## START EXTRACT TO READ

I search for a good way to copy a file (binary or text). I've written several samples, everyone works. But I want hear the opinion of seasoned programmers.
I missing good examples and search a way which works with C++.
ANSI-C-WAY
#include <iostream>
#include <cstdio> // fopen, fclose, fread, fwrite, BUFSIZ
#include <ctime>
using namespace std;
int main() {
clock_t start, end;
start = clock();
// BUFSIZE default is 8192 bytes
// BUFSIZE of 1 means one chareter at time
// good values should fit to blocksize, like 1024 or 4096
// higher values reduce number of system calls
// size_t BUFFER_SIZE = 4096;
char buf[BUFSIZ];
size_t size;
FILE* source = fopen("from.ogv", "rb");
FILE* dest = fopen("to.ogv", "wb");
// clean and more secure
// feof(FILE* stream) returns non-zero if the end of file indicator for stream is set
while (size = fread(buf, 1, BUFSIZ, source)) {
fwrite(buf, 1, size, dest);
}
fclose(source);
fclose(dest);
end = clock();
cout << "CLOCKS_PER_SEC " << CLOCKS_PER_SEC << "\n";
cout << "CPU-TIME START " << start << "\n";
cout << "CPU-TIME END " << end << "\n";
cout << "CPU-TIME END - START " << end - start << "\n";
cout << "TIME(SEC) " << static_cast<double>(end - start) / CLOCKS_PER_SEC << "\n";
return 0;
}
POSIX-WAY (K&R use this in "The C programming language", more low-level)

## END EXTRACT TO READ
## START DATASET

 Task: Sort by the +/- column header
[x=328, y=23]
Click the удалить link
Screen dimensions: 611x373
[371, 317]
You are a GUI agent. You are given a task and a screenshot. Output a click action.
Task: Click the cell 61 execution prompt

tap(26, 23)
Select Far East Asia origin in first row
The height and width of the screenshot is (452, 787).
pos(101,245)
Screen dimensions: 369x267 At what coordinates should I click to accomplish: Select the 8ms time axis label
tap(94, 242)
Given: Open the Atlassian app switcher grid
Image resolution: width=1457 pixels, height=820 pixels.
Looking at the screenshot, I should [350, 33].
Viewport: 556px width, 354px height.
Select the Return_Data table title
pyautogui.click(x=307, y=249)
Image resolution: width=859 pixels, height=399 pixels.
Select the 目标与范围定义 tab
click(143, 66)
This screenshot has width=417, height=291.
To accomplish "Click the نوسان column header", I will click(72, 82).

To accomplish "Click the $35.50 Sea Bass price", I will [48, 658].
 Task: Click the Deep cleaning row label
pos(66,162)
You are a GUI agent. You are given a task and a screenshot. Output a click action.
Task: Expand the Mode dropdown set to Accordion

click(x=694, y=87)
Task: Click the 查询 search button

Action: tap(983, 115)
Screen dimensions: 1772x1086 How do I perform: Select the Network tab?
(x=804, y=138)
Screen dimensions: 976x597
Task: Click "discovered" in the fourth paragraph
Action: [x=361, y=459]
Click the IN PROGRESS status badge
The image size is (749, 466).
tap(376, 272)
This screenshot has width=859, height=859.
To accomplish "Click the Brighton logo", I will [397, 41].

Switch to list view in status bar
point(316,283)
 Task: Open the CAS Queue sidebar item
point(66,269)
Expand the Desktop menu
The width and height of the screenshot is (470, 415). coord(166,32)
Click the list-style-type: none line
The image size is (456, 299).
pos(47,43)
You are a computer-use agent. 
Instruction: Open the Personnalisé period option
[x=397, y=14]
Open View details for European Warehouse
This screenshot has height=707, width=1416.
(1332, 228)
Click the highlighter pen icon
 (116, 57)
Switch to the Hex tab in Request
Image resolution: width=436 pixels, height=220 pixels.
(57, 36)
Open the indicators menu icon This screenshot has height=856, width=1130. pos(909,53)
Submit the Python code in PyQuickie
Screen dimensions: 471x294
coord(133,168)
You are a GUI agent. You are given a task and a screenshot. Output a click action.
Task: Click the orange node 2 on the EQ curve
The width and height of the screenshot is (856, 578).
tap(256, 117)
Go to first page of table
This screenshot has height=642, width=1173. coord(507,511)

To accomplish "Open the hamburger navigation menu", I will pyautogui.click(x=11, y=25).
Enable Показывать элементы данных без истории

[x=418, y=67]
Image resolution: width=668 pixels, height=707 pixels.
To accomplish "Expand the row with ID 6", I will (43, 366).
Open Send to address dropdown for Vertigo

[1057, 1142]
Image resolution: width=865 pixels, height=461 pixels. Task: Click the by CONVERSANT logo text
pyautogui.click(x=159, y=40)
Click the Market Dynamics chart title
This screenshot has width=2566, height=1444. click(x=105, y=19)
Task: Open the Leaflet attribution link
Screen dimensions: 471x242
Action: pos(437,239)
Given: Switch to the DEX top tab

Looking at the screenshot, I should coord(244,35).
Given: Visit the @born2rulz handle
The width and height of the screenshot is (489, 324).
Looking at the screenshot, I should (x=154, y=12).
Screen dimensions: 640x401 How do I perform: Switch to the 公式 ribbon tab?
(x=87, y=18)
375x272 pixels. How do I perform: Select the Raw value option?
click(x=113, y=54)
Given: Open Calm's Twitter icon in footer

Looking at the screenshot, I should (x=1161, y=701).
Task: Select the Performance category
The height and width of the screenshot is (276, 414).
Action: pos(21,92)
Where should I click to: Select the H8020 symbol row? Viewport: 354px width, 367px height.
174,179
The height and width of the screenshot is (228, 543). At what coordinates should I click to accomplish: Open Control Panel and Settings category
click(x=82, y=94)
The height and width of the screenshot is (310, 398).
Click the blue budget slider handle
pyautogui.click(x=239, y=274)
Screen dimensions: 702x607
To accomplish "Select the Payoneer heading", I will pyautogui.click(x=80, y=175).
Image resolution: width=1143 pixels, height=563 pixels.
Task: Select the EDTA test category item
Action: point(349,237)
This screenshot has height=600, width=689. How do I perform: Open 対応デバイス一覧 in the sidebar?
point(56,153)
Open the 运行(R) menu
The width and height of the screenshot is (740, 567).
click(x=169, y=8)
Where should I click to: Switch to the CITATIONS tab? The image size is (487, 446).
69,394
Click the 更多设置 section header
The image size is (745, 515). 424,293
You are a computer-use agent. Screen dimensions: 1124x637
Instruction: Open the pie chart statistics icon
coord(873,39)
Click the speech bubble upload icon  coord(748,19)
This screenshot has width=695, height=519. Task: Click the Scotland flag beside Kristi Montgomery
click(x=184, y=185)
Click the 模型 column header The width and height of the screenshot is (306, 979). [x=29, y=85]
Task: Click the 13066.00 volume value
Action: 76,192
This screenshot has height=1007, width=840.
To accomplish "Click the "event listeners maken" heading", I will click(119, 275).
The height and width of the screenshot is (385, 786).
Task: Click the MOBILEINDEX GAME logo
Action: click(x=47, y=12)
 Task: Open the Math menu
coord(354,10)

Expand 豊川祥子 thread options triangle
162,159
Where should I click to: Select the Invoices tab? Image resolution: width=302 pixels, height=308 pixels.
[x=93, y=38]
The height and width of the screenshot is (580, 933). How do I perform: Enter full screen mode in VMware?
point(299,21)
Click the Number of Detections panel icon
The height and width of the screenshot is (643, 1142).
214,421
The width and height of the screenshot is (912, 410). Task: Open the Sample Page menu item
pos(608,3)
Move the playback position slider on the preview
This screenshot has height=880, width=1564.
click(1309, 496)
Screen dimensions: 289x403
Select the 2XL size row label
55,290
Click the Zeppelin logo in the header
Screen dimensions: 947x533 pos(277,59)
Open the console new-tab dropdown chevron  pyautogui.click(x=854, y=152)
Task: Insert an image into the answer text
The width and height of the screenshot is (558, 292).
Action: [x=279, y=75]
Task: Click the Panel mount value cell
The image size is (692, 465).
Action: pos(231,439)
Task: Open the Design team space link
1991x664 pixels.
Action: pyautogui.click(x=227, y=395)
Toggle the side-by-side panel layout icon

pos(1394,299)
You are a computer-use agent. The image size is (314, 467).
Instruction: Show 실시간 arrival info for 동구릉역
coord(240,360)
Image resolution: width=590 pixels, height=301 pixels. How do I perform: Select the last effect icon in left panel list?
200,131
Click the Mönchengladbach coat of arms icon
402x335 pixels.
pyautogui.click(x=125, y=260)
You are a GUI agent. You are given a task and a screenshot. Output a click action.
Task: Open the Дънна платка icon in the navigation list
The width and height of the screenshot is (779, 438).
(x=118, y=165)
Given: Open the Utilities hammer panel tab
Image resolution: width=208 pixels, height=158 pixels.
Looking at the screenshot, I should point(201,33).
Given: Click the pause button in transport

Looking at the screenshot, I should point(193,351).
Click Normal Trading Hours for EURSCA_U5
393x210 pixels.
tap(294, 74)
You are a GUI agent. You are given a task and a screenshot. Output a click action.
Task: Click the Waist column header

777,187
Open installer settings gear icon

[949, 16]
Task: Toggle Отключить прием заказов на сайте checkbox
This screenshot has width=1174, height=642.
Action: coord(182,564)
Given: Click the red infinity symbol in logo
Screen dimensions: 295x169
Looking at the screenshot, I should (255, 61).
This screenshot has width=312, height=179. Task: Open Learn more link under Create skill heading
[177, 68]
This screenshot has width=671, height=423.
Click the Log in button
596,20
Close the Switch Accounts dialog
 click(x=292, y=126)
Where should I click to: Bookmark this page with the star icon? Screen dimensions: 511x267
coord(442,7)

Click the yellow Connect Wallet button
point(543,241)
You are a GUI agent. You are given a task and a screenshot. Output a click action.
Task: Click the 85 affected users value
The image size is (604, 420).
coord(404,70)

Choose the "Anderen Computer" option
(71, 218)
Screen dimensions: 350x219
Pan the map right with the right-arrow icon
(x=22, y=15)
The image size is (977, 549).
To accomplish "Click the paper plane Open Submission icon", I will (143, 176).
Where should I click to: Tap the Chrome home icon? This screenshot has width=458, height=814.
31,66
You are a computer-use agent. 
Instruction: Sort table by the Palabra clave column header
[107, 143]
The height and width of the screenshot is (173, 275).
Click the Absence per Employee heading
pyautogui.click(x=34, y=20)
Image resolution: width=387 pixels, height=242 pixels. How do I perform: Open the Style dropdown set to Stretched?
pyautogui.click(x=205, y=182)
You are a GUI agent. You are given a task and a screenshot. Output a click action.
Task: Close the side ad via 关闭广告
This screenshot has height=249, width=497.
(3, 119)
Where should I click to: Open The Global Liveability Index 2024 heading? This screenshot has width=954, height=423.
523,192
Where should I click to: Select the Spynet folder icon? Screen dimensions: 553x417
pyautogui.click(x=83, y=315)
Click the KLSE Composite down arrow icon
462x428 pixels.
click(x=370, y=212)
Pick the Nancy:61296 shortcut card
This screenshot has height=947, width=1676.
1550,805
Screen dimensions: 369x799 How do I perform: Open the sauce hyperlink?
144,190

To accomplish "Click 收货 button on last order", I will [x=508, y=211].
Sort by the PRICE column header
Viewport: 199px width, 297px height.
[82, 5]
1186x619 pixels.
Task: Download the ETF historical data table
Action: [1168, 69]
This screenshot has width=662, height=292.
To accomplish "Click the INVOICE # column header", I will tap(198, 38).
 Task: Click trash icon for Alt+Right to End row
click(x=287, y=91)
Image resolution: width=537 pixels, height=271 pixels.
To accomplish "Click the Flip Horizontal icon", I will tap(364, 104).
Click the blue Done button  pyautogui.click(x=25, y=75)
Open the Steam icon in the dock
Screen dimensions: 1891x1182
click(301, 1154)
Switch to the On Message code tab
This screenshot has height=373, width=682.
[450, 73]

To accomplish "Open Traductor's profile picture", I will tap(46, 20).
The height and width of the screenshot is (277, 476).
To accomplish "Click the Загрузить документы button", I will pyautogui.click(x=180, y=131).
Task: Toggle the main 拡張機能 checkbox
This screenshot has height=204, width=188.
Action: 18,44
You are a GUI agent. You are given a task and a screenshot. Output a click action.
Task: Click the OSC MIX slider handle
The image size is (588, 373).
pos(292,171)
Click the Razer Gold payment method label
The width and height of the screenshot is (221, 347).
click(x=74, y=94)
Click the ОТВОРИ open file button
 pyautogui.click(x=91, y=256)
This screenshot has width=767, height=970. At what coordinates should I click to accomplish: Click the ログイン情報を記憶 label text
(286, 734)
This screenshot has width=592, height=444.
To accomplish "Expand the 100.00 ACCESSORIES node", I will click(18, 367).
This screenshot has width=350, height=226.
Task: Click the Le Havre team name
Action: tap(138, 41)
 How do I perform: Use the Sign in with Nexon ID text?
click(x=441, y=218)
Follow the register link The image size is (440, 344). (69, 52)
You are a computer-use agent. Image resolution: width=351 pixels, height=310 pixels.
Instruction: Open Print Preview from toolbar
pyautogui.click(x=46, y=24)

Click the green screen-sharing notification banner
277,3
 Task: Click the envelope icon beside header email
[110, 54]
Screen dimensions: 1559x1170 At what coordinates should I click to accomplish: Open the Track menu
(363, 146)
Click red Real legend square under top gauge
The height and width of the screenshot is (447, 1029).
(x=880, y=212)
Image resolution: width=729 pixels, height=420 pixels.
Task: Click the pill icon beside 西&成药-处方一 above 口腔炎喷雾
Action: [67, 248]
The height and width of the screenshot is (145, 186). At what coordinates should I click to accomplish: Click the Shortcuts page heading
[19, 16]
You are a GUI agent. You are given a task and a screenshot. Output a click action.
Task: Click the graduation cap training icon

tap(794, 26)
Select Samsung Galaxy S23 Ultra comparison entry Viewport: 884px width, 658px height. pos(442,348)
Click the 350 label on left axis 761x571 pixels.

## END DATASET

## PROBLEM A
Decide whether each statement below agrees with the file-copy question, answering yes or no and quoting the deciding words: (i) the default BUFSIZE is 8192 bytes; (ii) the source file is opened in text mode; (iii) higher buffer values increase the number of system calls.
## PROBLEM B
Write out the file-copy question verbatim, taking everything from "I search for" down to "of seasoned programmers.".

## SOLUTION A
(i) Yes: "// BUFSIZE default is 8192 bytes"
(ii) No: "FILE* source = fopen("from.ogv", "rb");"
(iii) No: "// higher values reduce number of system calls"

## SOLUTION B
I search for a good way to copy a file (binary or text). I've written several samples, everyone works. But I want hear the opinion of seasoned programmers.